__Exercise brief__
Please quote the part of the trading discussion below starting with "Kevin: They’re busy" and going on through "an algorithm would.".

__Text block__
Kevin: They’re busy with the day, or the moment, actually. They’re just trading on the moment, they’re not looking at long-term economics, any more than an algorithm would.

David: When you’re success or failure is marked to market on a second-by-second, day-by-day basis, and at the end of the day you look at your P&L to see the nature of the daily and the short-term trading trends and how it treated you, that tends to ingrain a certain pragmatism that can be devoid of philosophical or theoretical reflection. So when you think of theory, and like Minsky’s theory, it is unusual to see that operative in people’s mindsets. It is usually a discussion during a market post mortem.

Kevin: After doing this for 32 years and seeing three major crashes, 1987, 2000, 2008, they call them Black Swans, and the people in the post mortem analysis say, “Well, we really didn’t see it coming.”

__Records shown__

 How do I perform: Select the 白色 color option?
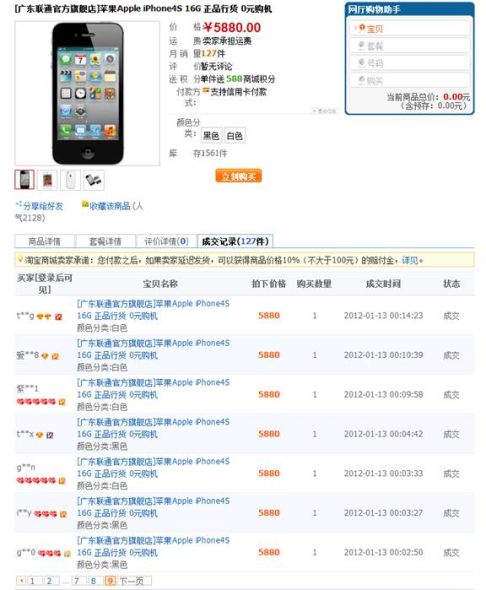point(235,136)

---

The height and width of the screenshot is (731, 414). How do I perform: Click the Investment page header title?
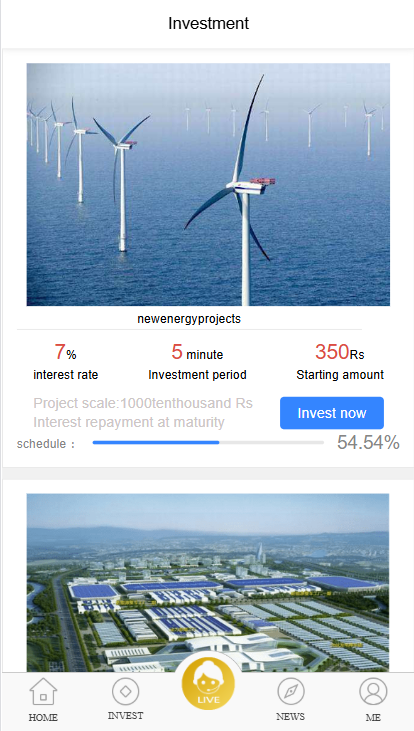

__Exercise solution__
Kevin: They’re busy with the day, or the moment, actually. They’re just trading on the moment, they’re not looking at long-term economics, any more than an algorithm would.